Open Ownership Register

This repository contains the code which powers https://register.openownership.org, Open Ownership's demonstration of a global beneficial ownership register. The website uses Ruby on Rails and runs on Heroku.

This README mainly provides instructions for running and maintaining the live website. If you want to reuse the code for other projects, please feel free to contact us on: [email protected] and we'd be happy to advise.

Installation
Testing
Development
Code overview
A note on issue tracking
A note on Git history

Playbooks

These are a series of instructions for performing specific tasks, either in normal (but not automated) production usage, or for one-off events.

Setting up a review app to mimic production
Migrating to a new ElasticSearch host
Adding new data source pages

Installation

Installation can be accomplished either using Docker or without. The newer installation method uses Docker for both the web app and any service dependencies, whereas the older installation method doesn't use Docker for the web app and leaves service dependencies using Docker optional.

Docker

Configure your environment using the example file; these variables can be taken from the Heroku openownership-register-v2-stag app:

cp .env.example .env

Install and boot:

docker compose up

Wait for the healthchecks to become healthy:

watch docker ps

Visit the app in your browser (for a different port, override WEB_PORT):

http://localhost:14972

If you need to run Rails commands (e.g. to get a Rails console), there's no need to prefix with bundle exec or bin/; e.g.

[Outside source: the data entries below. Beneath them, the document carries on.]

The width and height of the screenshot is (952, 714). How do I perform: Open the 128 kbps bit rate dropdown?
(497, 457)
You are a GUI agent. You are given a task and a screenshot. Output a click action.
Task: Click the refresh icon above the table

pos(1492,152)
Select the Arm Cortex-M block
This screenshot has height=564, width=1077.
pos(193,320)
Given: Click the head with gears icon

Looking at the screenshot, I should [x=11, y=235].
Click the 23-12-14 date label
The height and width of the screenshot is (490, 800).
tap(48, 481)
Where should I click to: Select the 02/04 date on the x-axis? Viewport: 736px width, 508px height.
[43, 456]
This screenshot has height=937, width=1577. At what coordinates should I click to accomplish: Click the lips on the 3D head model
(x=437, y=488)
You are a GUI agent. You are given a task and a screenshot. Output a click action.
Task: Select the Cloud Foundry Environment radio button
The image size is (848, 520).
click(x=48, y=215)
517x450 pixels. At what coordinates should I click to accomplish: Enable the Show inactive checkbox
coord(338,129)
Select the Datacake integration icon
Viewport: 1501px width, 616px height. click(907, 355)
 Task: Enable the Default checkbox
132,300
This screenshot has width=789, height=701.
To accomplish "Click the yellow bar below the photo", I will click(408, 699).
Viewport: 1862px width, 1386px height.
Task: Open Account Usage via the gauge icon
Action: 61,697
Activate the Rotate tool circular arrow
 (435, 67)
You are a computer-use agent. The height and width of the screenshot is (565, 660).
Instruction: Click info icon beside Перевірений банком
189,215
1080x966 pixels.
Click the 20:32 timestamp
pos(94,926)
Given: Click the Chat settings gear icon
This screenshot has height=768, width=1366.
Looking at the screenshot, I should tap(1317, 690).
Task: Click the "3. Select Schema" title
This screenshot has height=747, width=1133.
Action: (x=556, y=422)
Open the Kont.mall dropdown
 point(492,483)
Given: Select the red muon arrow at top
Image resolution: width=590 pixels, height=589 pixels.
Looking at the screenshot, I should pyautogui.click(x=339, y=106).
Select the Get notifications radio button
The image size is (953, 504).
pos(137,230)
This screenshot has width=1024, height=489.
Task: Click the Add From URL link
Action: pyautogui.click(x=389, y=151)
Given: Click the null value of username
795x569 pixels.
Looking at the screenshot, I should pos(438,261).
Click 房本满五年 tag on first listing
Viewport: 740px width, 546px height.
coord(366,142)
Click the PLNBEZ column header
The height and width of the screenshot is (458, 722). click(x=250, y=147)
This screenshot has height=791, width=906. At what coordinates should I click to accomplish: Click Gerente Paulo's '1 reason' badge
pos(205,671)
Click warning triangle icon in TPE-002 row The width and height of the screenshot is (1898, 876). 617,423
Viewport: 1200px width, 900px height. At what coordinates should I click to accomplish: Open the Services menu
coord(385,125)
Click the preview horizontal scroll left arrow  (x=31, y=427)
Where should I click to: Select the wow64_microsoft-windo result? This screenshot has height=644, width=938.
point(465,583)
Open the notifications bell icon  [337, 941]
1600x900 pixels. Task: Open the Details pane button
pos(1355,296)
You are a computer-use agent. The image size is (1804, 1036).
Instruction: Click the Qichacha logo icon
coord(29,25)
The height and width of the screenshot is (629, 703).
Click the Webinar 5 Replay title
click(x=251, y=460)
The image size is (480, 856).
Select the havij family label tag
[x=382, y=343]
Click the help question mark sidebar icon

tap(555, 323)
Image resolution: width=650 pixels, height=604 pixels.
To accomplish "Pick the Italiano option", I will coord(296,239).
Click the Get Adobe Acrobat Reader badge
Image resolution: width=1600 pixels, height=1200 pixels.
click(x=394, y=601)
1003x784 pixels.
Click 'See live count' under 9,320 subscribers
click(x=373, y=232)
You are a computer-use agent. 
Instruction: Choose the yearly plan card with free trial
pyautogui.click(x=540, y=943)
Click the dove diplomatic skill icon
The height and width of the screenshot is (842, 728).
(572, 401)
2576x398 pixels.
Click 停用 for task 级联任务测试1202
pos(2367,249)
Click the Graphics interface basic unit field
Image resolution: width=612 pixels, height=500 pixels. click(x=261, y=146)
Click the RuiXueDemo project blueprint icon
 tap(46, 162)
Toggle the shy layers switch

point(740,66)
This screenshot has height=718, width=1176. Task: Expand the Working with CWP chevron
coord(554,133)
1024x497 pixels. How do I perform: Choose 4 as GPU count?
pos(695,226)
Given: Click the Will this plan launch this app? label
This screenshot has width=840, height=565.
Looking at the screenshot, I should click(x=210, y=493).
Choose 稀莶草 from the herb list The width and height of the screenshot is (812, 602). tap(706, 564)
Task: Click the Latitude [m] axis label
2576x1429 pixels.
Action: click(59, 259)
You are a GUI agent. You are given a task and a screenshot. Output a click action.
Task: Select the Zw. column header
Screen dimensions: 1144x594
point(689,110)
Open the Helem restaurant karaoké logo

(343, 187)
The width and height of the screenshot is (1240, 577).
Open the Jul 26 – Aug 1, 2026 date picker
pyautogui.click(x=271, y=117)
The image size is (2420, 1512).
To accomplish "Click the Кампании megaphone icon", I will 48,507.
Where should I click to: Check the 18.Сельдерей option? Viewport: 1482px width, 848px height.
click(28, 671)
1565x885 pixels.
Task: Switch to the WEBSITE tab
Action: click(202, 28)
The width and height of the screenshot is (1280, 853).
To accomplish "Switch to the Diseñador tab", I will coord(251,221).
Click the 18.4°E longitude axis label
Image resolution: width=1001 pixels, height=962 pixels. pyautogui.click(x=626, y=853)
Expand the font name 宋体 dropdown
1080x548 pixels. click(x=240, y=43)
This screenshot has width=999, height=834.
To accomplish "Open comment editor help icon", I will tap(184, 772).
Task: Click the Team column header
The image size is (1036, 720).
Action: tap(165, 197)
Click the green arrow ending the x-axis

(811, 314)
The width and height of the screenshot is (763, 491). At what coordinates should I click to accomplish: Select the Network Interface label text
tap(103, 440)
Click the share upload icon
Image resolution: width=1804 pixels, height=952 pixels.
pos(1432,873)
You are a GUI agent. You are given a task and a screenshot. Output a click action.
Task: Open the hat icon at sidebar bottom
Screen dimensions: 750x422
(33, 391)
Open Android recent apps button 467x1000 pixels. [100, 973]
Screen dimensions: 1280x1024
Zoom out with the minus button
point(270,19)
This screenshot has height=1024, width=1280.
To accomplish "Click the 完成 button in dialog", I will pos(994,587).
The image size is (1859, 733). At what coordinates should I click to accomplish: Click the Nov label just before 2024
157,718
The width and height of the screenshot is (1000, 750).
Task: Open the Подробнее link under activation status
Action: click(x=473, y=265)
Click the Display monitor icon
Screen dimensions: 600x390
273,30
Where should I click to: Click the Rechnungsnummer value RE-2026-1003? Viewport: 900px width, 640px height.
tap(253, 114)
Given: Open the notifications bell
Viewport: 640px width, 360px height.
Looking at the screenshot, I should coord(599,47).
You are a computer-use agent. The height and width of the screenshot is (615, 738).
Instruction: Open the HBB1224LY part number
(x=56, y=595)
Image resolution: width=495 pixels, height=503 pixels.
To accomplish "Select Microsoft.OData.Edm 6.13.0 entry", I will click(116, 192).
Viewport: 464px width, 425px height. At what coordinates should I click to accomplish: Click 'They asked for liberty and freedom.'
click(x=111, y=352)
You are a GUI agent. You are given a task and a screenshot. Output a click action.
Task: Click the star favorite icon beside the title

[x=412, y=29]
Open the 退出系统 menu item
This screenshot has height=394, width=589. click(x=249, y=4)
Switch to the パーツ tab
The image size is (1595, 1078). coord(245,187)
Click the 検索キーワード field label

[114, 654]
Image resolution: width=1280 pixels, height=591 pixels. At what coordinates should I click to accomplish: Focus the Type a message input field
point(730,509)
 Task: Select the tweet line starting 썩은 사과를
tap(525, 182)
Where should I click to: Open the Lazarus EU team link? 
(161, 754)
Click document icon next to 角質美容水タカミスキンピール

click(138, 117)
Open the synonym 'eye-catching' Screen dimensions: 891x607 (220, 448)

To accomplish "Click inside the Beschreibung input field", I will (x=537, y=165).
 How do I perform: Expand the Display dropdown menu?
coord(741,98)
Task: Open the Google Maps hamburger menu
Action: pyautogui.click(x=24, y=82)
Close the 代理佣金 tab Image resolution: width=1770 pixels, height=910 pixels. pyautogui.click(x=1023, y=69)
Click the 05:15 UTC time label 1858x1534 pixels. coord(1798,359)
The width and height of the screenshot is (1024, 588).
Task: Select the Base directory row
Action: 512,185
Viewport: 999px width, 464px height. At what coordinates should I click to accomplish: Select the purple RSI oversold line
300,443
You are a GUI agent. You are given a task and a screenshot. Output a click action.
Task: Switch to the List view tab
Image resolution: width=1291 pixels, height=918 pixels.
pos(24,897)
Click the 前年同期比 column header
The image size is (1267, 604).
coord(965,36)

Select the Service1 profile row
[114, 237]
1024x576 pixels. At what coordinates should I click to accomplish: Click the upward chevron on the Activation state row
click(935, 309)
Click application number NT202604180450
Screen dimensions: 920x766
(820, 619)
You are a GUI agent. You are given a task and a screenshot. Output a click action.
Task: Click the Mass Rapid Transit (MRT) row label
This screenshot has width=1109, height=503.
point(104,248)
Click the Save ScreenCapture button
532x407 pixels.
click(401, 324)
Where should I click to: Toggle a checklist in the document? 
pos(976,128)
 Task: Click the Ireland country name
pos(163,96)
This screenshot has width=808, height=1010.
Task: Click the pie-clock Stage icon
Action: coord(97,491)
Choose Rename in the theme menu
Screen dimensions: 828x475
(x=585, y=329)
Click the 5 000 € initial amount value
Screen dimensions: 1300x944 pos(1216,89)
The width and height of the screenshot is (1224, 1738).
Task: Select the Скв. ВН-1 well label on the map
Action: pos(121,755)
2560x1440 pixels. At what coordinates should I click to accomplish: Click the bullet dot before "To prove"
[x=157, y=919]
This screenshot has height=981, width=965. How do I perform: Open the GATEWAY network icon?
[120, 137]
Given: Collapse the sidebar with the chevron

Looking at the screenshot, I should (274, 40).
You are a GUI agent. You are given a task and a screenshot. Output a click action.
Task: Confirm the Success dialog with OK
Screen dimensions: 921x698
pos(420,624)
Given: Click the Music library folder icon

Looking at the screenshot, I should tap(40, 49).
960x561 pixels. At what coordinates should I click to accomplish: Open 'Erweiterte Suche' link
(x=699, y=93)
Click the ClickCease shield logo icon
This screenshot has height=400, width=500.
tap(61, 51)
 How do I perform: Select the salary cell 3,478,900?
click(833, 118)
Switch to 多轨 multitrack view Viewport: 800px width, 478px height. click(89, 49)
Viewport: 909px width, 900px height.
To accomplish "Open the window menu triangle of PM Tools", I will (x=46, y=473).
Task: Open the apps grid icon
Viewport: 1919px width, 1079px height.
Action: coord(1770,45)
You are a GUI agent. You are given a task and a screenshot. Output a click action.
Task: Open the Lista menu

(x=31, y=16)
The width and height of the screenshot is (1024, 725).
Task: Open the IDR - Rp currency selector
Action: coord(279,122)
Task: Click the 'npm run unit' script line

docker compose exec web rails c

Non-Docker

Install the Ruby version specified in .ruby-version.

Install the Node.js version specified in package.json engines.node.

Install Yarn stable as detailed in https://yarnpkg.com/getting-started/install.

Configure your environment using the example file; these variables can be taken from the Heroku openownership-register-v2-stag app:

cp .env.example .env

Install any service dependencies specified in docker-compose.yml (apart from web).

Run the setup script:

bin/setup

Start the app using the usual Rails commands (e.g. rails server).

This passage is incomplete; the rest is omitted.